EAST GRAND RAPIDS, Mich. (WOOD) — A World War II hero from West Michigan is sharing his story about the life-saving role he played in one of the most successful military operations in U.S. history, which earned him the Silver Star.
Frank Krhovsky of Ionia was 19 in early 1945. A paratrooper with the 11th Airborne, he would embark on a bold rescue mission.
“There was a prison camp south of Manila about 50 miles, and the name of it was Los Banos. The Japanese were going to kill all of the prisoners very soon,” recalled Krhovsky.
With the lives of over 2,000 allied detainees at stake, the generals drew up a risky plan to attack Los Banos by land and by air. The odds of success were so low, a priest administered last rites before the troops flew out.
“They expected over half of us would be killed,” remembered Krhovsky.
At dawn from an airbase south of Manila, Frank and the other members of the 511th Parachute Infantry Regiment jumped at low altitude, dropping fast into an armed garrison. It was over in 30 minutes.
“You don’t have time to be afraid. It happened so fast. A big number of us jumped in with Tommy guns. I went in with 200 rounds of ammo and wound up with 60,” said Krhovsky. “We never lost a man and we never lost a prisoner.”
The raid on Los Banos would go down as the textbook airborne operation, still used as an example today.
But it was another risky mission, on a forgotten hill in a forgotten place that still evokes emotions more than 70 years later.
“The scout that we had, his name was Tennessee and he was pinned down by gunfire,” recalled Krhovsky.
The unit Army scout was stuck on a hill, trapped between two machine gun nests.
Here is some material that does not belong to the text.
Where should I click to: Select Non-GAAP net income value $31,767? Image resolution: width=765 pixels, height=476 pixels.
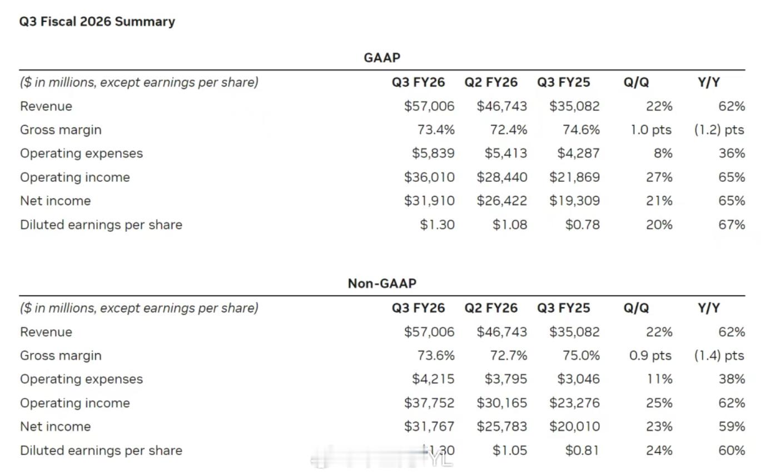point(429,427)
“My only thoughts were getting up there, knocking out those nests and getting Tennessee out of there,” said the veteran.
Krhovsky crawled on his stomach and back up the hill for an hour under machine gunfire.
“You know when you’re doing all of this, you’re never afraid for some reason or another. There’s no fear. I got up there, got within a short distance of those machine gunners, and I threw a grenade. And lo and behold, I killed both men in the pit,” said Krhovsky.
Four machine gunners in two nests neutralized by one gutsy kid from Ionia. The Army calls it valor in combat. And for that they award the Silver Star.
Krhovsky would come home after the war, go to school, became a doctor and raise a family in East Grand Rapids. More than seven decades later, he sees his time in the 11th Airborne as an opportunity to give of himself during World War II, part of a generation that came together to sacrifice what they could to make the world a better place.